#### [DIRECTIVE]
Rewrite the records from the line containing "Click the Game view Scale slider" up to and including the line containing "tap(54, 90)" as a Markdown table with the columns Row and Text, numbering each line and omitting blank lines.

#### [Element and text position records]
• • • • • • •

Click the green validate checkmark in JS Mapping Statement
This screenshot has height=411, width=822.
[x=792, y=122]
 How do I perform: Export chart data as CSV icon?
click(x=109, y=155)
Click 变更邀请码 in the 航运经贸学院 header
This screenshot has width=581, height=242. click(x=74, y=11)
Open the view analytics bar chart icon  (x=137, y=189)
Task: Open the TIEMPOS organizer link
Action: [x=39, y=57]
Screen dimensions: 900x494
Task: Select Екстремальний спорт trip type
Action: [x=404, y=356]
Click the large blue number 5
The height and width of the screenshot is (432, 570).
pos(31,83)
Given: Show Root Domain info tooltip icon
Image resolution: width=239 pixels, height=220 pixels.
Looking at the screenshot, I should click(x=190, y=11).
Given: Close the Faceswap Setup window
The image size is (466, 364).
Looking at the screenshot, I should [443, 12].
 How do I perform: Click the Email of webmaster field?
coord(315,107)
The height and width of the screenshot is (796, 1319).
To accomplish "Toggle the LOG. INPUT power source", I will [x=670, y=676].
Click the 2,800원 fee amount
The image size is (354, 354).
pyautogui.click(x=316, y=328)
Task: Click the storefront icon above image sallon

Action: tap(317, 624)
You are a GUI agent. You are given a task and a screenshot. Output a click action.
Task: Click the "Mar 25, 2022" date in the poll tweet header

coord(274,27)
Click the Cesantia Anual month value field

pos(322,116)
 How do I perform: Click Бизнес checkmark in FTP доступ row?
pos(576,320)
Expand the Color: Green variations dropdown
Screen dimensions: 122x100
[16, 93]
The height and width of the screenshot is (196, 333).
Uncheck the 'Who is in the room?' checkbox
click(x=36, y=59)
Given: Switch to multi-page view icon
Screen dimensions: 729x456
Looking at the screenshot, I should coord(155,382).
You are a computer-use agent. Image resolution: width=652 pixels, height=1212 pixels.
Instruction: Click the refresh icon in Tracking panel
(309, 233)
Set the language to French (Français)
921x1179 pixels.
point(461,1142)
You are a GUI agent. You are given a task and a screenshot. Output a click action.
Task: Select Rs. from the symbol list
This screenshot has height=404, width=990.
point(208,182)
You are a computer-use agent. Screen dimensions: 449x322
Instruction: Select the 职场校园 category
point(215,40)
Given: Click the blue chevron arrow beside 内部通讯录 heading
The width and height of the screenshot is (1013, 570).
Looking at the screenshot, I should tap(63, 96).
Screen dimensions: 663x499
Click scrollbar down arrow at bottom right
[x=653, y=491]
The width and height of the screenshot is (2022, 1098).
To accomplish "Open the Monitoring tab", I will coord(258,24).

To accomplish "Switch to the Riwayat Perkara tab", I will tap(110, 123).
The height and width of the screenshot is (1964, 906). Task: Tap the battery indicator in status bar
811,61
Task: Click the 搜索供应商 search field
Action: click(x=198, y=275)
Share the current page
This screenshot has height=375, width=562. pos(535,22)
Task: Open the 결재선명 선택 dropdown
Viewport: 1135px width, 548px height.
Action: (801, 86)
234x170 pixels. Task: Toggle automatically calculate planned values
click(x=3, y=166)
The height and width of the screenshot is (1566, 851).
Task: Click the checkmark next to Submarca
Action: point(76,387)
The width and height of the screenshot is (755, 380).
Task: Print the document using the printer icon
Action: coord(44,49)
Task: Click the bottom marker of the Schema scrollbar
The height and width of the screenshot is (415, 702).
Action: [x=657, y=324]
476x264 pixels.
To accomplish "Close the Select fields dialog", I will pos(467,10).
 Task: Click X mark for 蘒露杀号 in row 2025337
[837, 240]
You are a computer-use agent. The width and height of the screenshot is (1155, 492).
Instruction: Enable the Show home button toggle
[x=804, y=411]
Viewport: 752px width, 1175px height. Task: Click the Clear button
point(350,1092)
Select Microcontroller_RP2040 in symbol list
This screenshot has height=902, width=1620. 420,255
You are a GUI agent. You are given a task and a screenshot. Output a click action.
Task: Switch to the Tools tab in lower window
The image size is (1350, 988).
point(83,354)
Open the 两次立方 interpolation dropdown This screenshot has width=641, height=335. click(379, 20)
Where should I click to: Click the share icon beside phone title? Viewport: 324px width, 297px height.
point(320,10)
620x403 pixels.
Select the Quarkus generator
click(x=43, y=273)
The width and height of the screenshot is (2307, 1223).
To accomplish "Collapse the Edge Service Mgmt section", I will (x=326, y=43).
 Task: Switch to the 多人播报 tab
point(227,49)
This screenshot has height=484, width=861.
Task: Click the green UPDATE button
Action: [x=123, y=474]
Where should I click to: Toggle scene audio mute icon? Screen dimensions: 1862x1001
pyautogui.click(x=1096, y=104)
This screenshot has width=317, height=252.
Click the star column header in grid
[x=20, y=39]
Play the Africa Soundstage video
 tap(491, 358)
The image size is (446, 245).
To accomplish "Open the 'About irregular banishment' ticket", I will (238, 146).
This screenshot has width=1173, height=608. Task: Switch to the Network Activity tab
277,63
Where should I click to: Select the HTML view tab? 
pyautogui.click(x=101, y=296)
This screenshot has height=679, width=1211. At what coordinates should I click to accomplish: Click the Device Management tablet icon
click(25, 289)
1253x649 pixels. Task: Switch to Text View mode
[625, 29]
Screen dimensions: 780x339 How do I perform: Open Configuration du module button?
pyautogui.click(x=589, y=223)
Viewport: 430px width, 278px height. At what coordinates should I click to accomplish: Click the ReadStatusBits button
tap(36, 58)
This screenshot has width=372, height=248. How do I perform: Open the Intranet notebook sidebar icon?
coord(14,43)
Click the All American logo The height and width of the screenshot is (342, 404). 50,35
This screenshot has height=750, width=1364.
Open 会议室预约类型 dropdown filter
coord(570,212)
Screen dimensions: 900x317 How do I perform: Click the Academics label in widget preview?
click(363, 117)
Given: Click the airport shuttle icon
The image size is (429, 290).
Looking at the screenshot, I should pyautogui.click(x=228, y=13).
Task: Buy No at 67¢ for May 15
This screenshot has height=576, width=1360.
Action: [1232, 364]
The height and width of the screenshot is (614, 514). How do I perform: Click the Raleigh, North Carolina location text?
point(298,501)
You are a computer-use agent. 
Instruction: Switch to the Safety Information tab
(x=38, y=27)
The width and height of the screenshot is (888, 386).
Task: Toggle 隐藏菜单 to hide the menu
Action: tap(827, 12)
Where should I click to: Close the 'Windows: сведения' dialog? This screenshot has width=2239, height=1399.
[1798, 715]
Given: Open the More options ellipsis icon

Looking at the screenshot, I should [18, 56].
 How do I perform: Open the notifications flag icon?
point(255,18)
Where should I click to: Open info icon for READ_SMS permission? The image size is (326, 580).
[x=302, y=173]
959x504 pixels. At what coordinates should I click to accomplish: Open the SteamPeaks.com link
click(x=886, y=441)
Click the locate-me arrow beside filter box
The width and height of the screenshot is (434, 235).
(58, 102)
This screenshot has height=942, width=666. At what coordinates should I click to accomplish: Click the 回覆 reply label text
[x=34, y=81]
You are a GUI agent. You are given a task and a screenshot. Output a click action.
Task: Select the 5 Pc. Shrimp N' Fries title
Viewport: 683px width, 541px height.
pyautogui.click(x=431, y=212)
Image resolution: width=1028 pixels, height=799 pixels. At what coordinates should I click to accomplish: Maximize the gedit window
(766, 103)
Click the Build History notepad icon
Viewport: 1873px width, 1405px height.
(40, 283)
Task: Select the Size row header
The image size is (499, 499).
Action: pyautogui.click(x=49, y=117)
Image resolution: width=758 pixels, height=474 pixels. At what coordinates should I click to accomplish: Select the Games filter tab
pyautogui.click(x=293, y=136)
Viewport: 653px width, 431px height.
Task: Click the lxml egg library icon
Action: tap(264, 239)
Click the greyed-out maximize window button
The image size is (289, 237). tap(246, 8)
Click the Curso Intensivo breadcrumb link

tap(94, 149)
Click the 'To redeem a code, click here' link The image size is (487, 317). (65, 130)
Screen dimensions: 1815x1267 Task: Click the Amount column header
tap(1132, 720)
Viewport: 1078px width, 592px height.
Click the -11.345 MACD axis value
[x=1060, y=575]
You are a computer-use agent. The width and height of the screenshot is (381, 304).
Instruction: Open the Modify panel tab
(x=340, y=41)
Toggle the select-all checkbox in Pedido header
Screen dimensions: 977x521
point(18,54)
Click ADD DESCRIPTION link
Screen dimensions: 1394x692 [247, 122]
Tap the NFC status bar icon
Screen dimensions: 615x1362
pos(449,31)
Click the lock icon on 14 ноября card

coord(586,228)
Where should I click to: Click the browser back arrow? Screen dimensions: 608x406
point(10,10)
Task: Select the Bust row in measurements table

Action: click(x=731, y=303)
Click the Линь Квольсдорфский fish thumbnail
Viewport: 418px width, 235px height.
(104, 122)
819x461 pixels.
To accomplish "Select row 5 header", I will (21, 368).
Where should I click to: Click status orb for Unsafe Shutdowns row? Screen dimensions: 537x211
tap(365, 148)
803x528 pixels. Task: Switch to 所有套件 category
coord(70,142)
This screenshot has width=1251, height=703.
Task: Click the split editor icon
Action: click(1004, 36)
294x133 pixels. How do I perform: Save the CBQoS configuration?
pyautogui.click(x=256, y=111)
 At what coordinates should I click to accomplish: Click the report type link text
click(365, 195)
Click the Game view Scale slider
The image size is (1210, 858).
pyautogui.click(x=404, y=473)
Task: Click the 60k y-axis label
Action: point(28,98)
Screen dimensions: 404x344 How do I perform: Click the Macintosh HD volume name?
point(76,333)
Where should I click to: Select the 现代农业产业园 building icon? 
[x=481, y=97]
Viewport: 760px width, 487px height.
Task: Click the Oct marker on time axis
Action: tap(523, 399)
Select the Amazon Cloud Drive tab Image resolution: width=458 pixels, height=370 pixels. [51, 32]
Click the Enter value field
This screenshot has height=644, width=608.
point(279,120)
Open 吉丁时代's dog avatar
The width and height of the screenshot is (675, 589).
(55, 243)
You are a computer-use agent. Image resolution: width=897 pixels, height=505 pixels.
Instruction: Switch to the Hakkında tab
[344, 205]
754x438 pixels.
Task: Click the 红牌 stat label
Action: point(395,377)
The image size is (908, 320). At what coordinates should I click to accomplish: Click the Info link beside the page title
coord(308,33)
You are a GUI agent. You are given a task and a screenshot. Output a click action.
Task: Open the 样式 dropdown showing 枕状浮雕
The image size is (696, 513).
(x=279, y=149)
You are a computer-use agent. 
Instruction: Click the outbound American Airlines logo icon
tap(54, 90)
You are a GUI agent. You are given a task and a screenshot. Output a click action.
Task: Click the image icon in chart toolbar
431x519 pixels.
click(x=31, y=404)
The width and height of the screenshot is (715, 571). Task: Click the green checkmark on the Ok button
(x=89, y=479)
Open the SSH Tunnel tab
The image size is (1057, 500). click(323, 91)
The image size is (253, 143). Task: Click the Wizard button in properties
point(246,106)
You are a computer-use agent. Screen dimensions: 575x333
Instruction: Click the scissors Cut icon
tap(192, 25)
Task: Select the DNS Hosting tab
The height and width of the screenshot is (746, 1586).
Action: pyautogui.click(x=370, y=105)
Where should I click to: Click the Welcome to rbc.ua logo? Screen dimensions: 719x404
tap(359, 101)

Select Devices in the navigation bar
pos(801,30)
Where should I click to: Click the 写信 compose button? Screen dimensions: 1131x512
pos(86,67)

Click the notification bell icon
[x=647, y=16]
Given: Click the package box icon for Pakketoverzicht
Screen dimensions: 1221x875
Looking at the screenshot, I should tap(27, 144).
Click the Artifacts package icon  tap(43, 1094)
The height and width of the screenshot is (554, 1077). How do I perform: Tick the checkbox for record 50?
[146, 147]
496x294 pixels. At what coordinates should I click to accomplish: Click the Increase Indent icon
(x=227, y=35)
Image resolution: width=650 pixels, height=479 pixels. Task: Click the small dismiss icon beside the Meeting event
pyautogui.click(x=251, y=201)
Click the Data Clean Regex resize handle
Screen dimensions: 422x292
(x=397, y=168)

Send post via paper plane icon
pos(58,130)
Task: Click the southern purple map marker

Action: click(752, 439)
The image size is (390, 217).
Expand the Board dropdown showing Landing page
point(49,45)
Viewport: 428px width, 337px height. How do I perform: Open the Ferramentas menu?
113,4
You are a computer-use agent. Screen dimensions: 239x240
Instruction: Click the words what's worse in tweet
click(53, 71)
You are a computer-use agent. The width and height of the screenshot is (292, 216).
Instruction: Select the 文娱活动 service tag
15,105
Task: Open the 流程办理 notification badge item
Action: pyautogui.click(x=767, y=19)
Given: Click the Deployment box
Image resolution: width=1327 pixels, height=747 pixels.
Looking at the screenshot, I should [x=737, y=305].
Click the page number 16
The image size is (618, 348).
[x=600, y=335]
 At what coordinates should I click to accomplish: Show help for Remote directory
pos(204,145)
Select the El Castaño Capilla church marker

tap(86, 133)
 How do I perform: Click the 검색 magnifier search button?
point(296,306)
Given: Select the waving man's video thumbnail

• • • • • • •

#### [EXERCISE SOLUTION]
| Row | Text |
|---|---|
| 1 | Click the Game view Scale slider |
| 2 | The image size is (1210, 858). |
| 3 | pyautogui.click(x=404, y=473) |
| 4 | Task: Click the 60k y-axis label |
| 5 | Action: point(28,98) |
| 6 | Screen dimensions: 404x344 How do I perform: Click the Macintosh HD volume name? |
| 7 | point(76,333) |
| 8 | Where should I click to: Select the 现代农业产业园 building icon?  |
| 9 | [x=481, y=97] |
| 10 | Viewport: 760px width, 487px height. |
| 11 | Task: Click the Oct marker on time axis |
| 12 | Action: tap(523, 399) |
| 13 | Select the Amazon Cloud Drive tab Image resolution: width=458 pixels, height=370 pixels. [51, 32] |
| 14 | Click the Enter value field |
| 15 | This screenshot has height=644, width=608. |
| 16 | point(279,120) |
| 17 | Open 吉丁时代's dog avatar |
| 18 | The width and height of the screenshot is (675, 589). |
| 19 | (55, 243) |
| 20 | You are a computer-use agent. Image resolution: width=897 pixels, height=505 pixels. |
| 21 | Instruction: Switch to the Hakkında tab |
| 22 | [344, 205] |
| 23 | 754x438 pixels. |
| 24 | Task: Click the 红牌 stat label |
| 25 | Action: point(395,377) |
| 26 | The image size is (908, 320). At what coordinates should I click to accomplish: Click the Info link beside the page title |
| 27 | coord(308,33) |
| 28 | You are a GUI agent. You are given a task and a screenshot. Output a click action. |
| 29 | Task: Open the 样式 dropdown showing 枕状浮雕 |
| 30 | The image size is (696, 513). |
| 31 | (x=279, y=149) |
| 32 | You are a computer-use agent.  |
| 33 | Instruction: Click the outbound American Airlines logo icon |
| 34 | tap(54, 90) |